Die Vorstellung, dass man die mittlerweile im Gemüseregal jedes Supermarktes erhältlich Batate selbst anbauen kann, gefällt mir. Sogar als Balkongärtner kann man es mit der Süßkartoffel in einem 30bis 40 Liter Eimer versuchen. In Gartencentern wurden Süßkartoffeln bisher meist als Blattschmuckpflanze im Sommerflor angeboten. Die Knollen der Zierpflanzen sind zwar meist auch essbar, bleiben aber klein und sind wenig aromatisch.

Für den Nutzgarten gibt es spezielle Sorten. Wegen der Frostempfindlichkeit pflanzt man Süßkartoffeln spät aus - normalerweise nach den Eisheiligen Mitte Mai. Anfang Juni reicht aber auch noch. Im Laufe des Sommers bedeckt eine Pflanze mit ihrem dichten Blattteppich aus langen Ranken eine Fläche von ein bis zwei Quadratmeter. In der Wachstumsphase brauchen sie viel Wasser, im Kübel zusätzlich alle zwei Wochen Dünger mit dem Gießwasser.

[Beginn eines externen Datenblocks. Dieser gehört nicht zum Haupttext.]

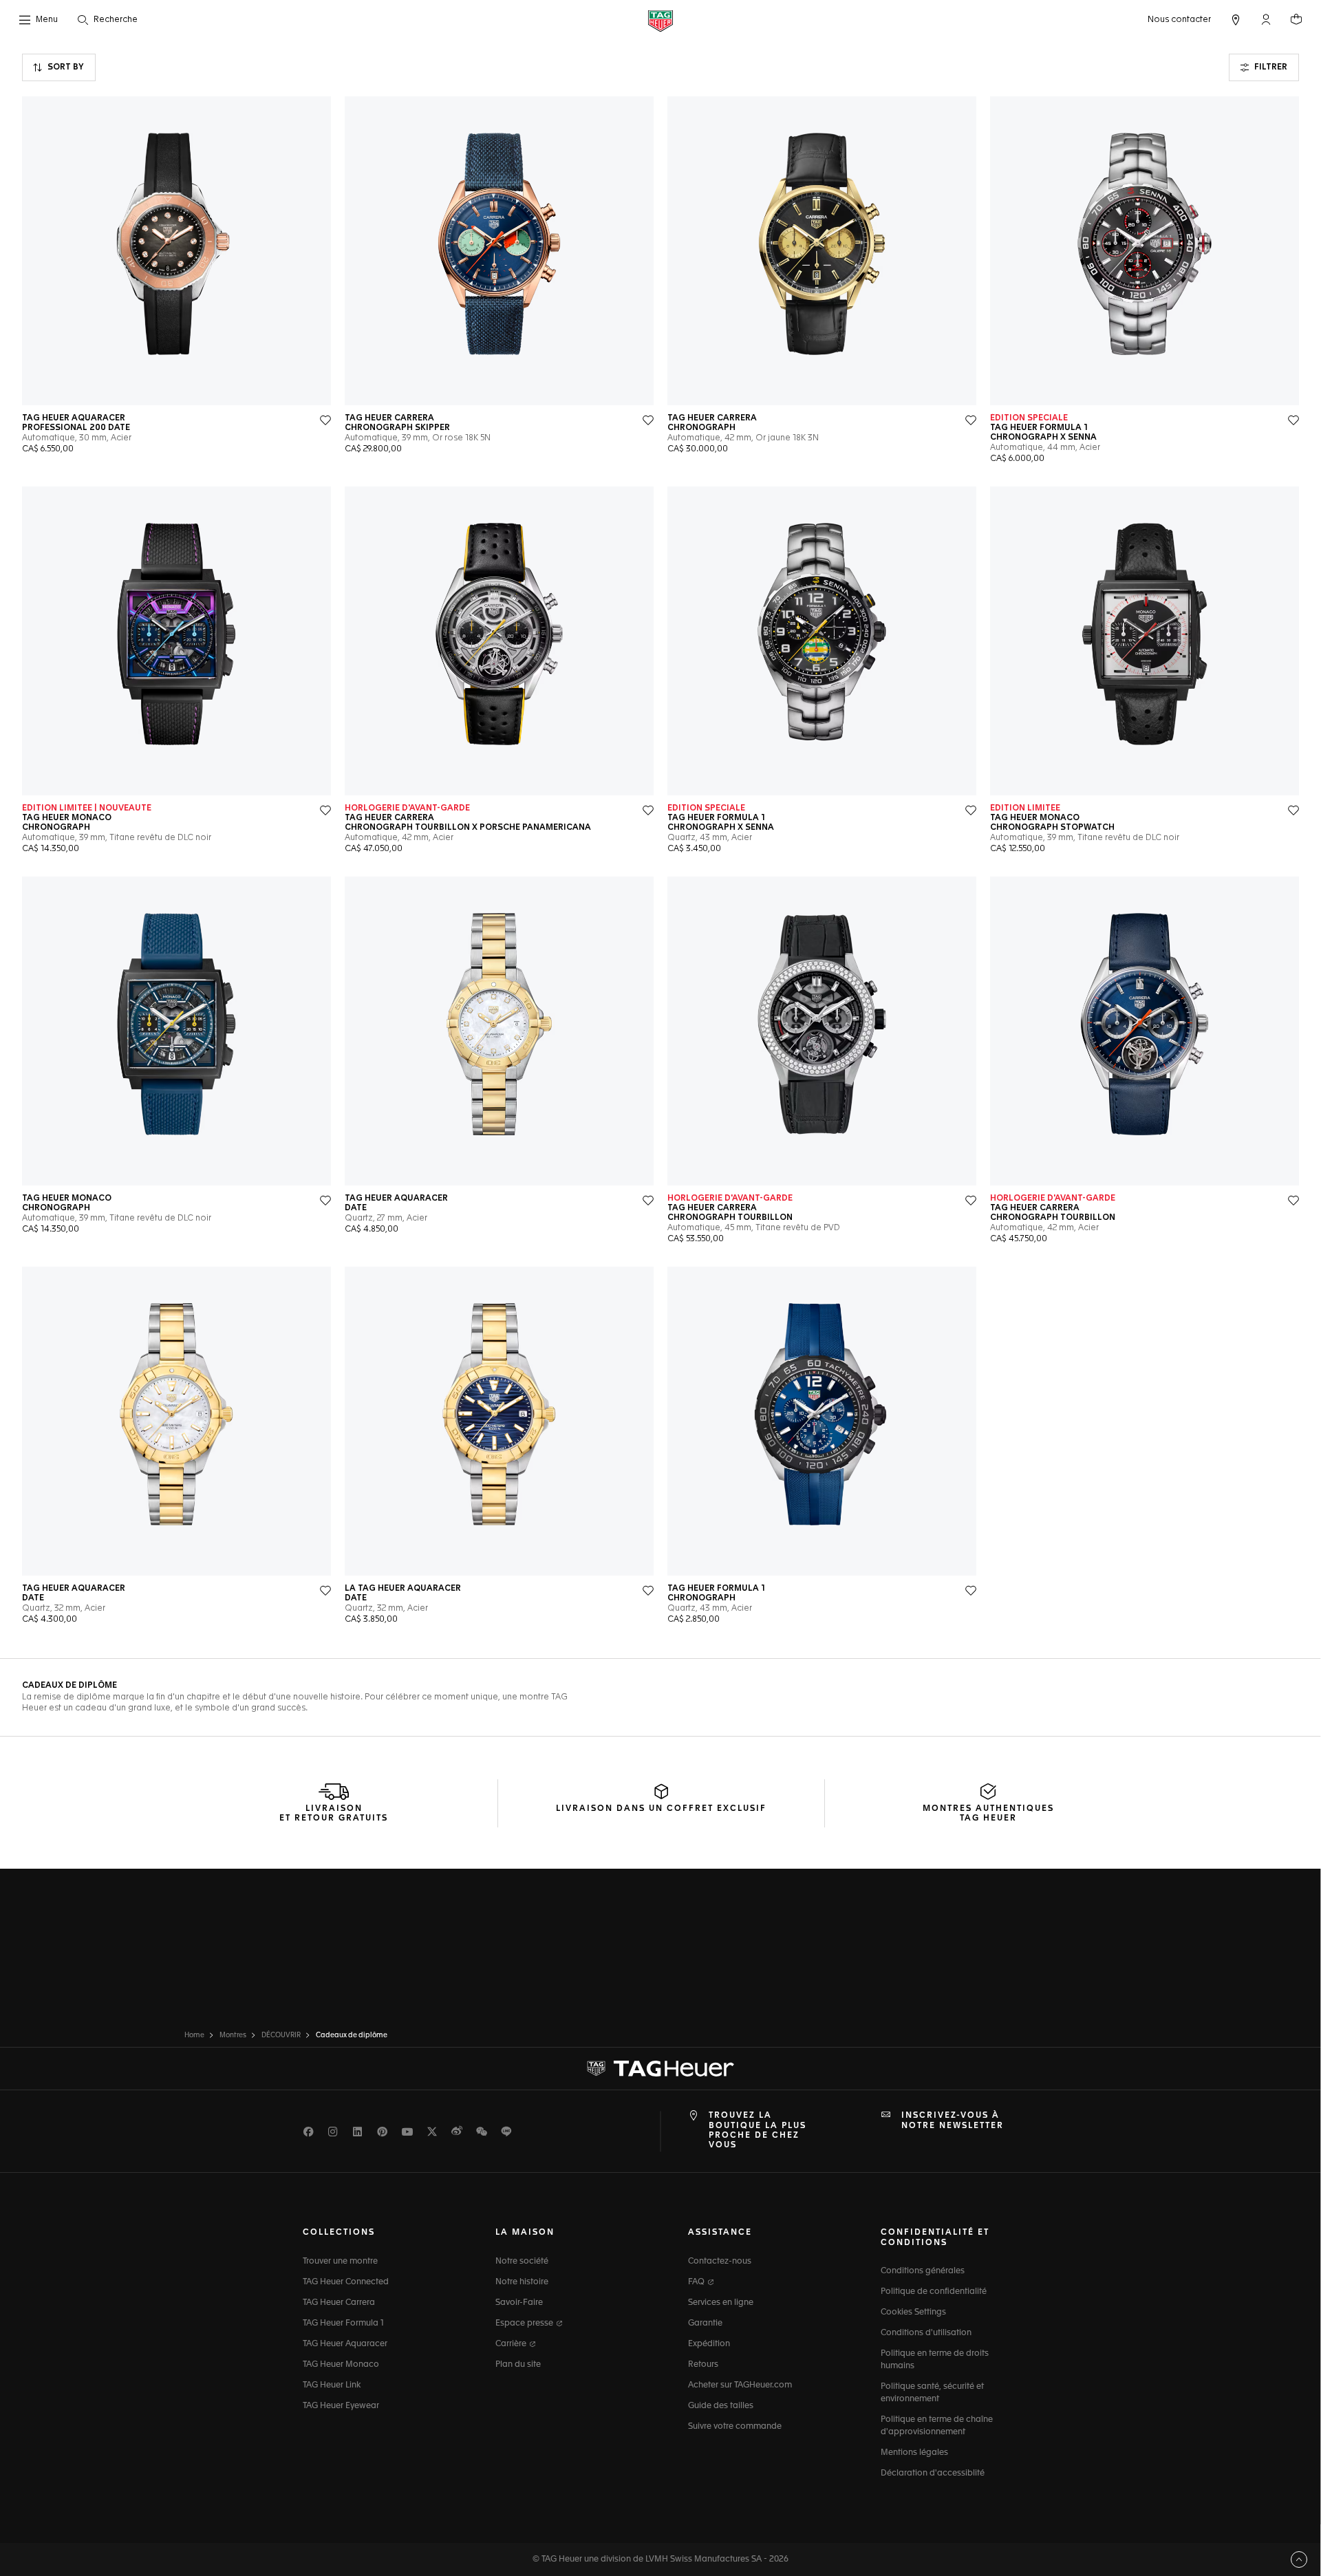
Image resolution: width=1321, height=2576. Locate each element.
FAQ (697, 2282)
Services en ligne (720, 2303)
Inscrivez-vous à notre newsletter (952, 2120)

Ab Ende August schwellen die Wurzeln an. Die Ernte beginnt nicht vor Oktober. Am besten lässt man sich Zeit bis zum ersten Frost. Sacken die Blätter der wärmeliebenden Art durch die Kälte zusammen, sind die Wurzelknollen erntereif. Nach dem Ausgraben müssen sie noch ausreifen. In einer gut 14-tägigen Phase bei etwa 16 Grad Celsius wandelt sich die Stärke in Zucker und die Süßkartoffel bekommt ihr typisches Aroma.

Der Anbau soll am besten auf einem voll sonnigen Erdwall gelingen, wo sich die Erde schnell erwärmt. In Veitshöchheim hat man einen sonnigen Platz auf einer Stützmauer gewählt. Die Idee dahinter: So verschönert das rankende Laub der nützlichen Süßkartoffeln gleichzeitig die Mauer.